LOL. You didn't do well in chemistry I take it. At the moment you complete a 50% water change, you have successfully reduced the concentrations of things that are not replenished by your salt mix by half.

Reasons why water changes might not be successful in keeping nitrate levels down?
- Its being created faster then you are removing it via water changes - solution- do more/large wc's, or better yet, find the nutrient sink and fix it.

-You have contaminants in your source water. Maybe your water plant uses chloramines instead of elemental chlorine which a lot do now. If your RO is not setup to handle this, it could get in your tank. If you are not using RO, then it is definitely getting into your tank.

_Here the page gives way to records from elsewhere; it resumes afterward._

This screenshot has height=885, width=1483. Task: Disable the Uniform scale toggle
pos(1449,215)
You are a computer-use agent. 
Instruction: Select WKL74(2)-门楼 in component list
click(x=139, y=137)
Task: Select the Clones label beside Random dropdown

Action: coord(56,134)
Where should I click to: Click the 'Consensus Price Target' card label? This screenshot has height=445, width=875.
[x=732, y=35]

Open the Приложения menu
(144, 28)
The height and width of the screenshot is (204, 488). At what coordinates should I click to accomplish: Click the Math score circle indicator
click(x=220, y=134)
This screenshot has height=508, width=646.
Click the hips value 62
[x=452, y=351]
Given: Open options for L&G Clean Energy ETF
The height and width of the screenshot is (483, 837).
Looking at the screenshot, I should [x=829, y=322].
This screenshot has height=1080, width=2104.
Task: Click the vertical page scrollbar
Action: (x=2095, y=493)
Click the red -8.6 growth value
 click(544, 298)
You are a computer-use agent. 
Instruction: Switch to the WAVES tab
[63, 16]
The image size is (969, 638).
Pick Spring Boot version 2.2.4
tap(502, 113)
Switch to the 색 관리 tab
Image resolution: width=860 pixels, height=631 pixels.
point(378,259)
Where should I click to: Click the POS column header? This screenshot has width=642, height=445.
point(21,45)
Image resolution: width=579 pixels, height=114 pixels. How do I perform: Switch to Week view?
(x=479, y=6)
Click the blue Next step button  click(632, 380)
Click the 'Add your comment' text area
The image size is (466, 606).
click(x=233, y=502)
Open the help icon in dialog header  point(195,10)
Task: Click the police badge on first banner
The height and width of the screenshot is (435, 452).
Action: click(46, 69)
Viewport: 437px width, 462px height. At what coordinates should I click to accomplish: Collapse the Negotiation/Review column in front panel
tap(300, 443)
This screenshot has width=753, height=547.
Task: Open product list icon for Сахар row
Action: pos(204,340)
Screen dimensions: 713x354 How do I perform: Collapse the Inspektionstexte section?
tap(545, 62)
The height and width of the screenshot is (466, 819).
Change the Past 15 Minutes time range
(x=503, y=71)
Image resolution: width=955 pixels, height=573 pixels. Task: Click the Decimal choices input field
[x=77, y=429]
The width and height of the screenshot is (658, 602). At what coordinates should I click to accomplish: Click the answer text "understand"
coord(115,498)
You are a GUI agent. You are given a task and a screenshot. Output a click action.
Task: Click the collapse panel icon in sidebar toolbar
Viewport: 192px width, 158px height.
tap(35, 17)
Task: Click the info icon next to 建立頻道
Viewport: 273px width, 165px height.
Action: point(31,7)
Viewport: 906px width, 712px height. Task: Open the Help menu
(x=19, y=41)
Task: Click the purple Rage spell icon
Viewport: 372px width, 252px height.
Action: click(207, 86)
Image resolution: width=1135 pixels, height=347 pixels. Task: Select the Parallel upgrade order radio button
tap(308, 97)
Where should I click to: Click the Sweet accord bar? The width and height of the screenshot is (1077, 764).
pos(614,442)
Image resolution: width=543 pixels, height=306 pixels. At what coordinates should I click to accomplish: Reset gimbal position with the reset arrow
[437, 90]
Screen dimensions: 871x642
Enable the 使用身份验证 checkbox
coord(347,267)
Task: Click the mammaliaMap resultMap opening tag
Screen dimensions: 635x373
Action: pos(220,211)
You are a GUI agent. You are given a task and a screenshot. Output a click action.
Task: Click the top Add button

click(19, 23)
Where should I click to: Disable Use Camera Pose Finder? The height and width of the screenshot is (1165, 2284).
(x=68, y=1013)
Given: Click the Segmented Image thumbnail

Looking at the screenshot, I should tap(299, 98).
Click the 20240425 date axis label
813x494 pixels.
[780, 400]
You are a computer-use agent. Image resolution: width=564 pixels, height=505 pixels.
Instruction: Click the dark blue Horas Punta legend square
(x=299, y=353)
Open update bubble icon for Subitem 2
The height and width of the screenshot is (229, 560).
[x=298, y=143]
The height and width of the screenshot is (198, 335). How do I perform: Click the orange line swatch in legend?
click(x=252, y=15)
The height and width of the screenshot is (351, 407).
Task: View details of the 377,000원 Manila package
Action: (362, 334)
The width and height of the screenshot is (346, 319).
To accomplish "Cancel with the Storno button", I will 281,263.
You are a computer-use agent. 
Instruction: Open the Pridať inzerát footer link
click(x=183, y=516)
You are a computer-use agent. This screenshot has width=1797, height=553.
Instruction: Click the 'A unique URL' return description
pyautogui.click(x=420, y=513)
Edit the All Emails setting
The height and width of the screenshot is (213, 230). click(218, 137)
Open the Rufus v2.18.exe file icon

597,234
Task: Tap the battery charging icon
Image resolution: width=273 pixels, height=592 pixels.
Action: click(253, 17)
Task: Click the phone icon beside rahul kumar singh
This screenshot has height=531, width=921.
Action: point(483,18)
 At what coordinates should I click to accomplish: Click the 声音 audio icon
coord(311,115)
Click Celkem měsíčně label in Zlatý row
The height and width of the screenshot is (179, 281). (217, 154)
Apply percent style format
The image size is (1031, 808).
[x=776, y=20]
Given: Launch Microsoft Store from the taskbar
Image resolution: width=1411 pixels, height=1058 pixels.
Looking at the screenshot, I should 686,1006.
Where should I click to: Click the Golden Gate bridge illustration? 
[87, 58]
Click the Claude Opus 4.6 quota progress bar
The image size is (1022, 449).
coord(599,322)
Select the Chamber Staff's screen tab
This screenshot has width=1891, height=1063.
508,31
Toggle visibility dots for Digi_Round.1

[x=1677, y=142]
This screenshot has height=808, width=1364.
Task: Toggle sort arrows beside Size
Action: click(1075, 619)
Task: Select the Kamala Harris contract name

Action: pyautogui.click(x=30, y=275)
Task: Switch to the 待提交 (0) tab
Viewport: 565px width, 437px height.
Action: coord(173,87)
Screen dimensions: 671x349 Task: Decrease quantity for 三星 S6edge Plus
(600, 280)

- Your 50% water change is a series of 10% water changes. Lots of people think that 5 10% water changes are equivalent to 1 50% water change. But the math says differently. If you start at 50ppm nitrates, and change 50% of water with 0 nitrates, you end up with 25. Easy math. If you do 5 10% changes, 1st one gives you a 10% reduction of 5 to 45ppm, next drops it to 40.5, 3rd to 36.45, 4th to 32.8, 5th to 29.5. Take that out to "100%" with another 5 changes only gets you to 17.4 vs a true single instantaneous 100% change gets you to an obvious 0.


Im sure there are more reasons, but these are the obvious ones.
 
+1 water changes work lmao! All you need to keep a fish alive is a box, salty water, a heater, a pump and more WC's than im willing to do.

This is bs if I've ever read it. My betta didn't last a week in my tank and I was swaping out salt water every other day when he looked distressed.
 
Nitrate from original setup sounds like maybe a ro/di problem. Worth asking---is this ro/di water?
 
Am I crazy or has he not posted his readings? I'm curious to what "too high" means

They have not come back to respond to any questions/comments since the original post..
So yes there are lots of assumptions,etc... being thrown around along with some goofy comments from others.